I saw a play recently called How to Disappear Completely and Never be Found. It is being performed at Portland Center Stage, in the basement, where they run the plays that are one part unique and one part small, with a heavy dose of inscrutibility. It was almost a one man show - there were two other actors playing several other characters but they didn't really matter very much. It was about the main character. He was a stereotypical big city, stressed-out advertising guy, using drugs and alcohol to maintain his half-dead haze. And then he was dead. Or maybe just disappeared and trying to look dead, I'm not sure. But he left behind everything of his former life, his identity, his friends, even his clothing, and disappeared.

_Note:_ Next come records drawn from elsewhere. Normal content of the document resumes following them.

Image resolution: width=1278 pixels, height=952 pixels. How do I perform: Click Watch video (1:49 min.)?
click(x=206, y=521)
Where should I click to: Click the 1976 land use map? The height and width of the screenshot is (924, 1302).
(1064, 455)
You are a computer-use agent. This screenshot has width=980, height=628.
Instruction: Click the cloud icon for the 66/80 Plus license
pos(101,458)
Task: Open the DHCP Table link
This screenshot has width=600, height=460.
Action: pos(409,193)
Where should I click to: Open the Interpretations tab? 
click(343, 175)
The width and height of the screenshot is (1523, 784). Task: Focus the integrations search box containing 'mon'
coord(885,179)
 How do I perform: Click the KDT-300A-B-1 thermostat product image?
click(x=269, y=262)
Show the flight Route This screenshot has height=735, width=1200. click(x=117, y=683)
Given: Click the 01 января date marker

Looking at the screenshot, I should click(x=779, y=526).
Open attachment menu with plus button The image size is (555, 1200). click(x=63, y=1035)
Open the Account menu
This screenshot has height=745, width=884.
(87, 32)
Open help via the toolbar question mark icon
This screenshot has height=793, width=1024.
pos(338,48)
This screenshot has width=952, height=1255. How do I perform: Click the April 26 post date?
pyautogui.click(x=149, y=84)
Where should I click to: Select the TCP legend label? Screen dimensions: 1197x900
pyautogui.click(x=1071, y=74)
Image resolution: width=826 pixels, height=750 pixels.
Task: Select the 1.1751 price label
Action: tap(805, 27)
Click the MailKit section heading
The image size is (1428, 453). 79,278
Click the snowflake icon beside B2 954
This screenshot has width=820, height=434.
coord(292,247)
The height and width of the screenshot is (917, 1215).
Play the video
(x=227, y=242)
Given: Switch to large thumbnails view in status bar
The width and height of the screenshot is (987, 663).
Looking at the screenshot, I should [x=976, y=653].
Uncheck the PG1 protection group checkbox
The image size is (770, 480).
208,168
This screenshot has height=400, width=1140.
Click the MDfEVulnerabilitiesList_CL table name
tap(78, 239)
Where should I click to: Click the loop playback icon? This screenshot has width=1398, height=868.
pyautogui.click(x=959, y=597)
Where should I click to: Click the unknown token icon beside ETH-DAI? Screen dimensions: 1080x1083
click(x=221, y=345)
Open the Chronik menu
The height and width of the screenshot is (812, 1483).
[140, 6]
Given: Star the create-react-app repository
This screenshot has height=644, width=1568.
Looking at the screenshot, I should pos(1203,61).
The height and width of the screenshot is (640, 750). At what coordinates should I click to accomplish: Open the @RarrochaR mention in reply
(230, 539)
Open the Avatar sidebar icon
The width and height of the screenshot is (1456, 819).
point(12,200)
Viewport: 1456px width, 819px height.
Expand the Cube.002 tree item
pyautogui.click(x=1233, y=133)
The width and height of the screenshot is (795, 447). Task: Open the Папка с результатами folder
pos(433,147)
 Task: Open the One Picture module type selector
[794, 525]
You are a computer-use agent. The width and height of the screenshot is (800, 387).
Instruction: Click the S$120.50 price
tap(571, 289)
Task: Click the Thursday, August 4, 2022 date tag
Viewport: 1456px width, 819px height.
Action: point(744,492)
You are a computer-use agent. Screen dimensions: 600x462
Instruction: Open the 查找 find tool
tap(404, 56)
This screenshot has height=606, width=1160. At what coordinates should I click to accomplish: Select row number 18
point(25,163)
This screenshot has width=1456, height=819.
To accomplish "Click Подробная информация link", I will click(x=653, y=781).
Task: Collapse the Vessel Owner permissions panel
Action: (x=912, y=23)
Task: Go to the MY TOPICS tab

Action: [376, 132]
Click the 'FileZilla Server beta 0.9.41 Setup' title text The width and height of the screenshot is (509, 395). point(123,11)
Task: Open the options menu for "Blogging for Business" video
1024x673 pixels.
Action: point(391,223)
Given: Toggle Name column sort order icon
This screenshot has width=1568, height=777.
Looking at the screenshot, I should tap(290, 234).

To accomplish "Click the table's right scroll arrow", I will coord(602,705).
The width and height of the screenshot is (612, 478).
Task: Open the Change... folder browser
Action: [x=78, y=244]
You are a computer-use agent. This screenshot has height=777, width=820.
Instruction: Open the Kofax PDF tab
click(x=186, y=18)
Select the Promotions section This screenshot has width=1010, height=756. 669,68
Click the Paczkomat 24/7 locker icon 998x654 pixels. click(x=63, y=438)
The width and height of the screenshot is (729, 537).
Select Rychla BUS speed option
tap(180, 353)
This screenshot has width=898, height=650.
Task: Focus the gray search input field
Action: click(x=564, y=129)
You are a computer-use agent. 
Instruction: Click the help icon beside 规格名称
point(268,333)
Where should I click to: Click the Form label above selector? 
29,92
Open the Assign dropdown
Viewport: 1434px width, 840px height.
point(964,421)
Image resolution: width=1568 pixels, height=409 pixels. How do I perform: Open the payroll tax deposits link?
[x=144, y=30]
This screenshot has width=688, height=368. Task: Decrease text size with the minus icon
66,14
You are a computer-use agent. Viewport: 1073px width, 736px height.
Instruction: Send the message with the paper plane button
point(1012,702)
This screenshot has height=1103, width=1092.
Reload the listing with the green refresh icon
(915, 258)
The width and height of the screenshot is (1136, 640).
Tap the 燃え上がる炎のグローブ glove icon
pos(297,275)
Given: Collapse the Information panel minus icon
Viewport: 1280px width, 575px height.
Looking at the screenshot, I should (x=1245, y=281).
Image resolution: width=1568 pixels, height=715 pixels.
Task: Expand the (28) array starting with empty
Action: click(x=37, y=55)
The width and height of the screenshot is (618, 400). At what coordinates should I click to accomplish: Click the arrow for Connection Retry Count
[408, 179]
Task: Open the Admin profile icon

Maybe because this play was in the back of my mind, today I suddenly remembered an acquaintance from long ago. She was a La Leche League leader when my daughter was a baby, one of the more seasoned leaders who led the way when I earned my own accreditation as a Leader. She was typical of our bunch, devoted mom, attachment parent, breastfeeder, school volunteer. Her world was inextricably woven through and around her children. Until she disappeared. She just didn't show up to pick her daughter up at school one day - a private Montessori school - and nobody ever heard from her again.

At the time I wondered how she could have possibly made such a choice. But I wonder, does everyone harbor fantasies of getting a Do-Over? Does the Wall Street trader, life-long city boy wonder what it would be like to be the sixth generation to farm his family acreage? Does the person who spends a lifetime settled in the same community, pouring coffee at the same pot-lucks and meeting childhood friends at the cafe, wonder about the life of a nomad? How many people imagine just chucking it all and starting over, trying it differently the second, or third, time around?

I think there are endless opportunities to reinvent ourselves. Every year, day, even moment, new choices beg to be made. But to disappear completely? My guess is - it's mostly the good that is left behind, and the sorrows have a way of hanging on.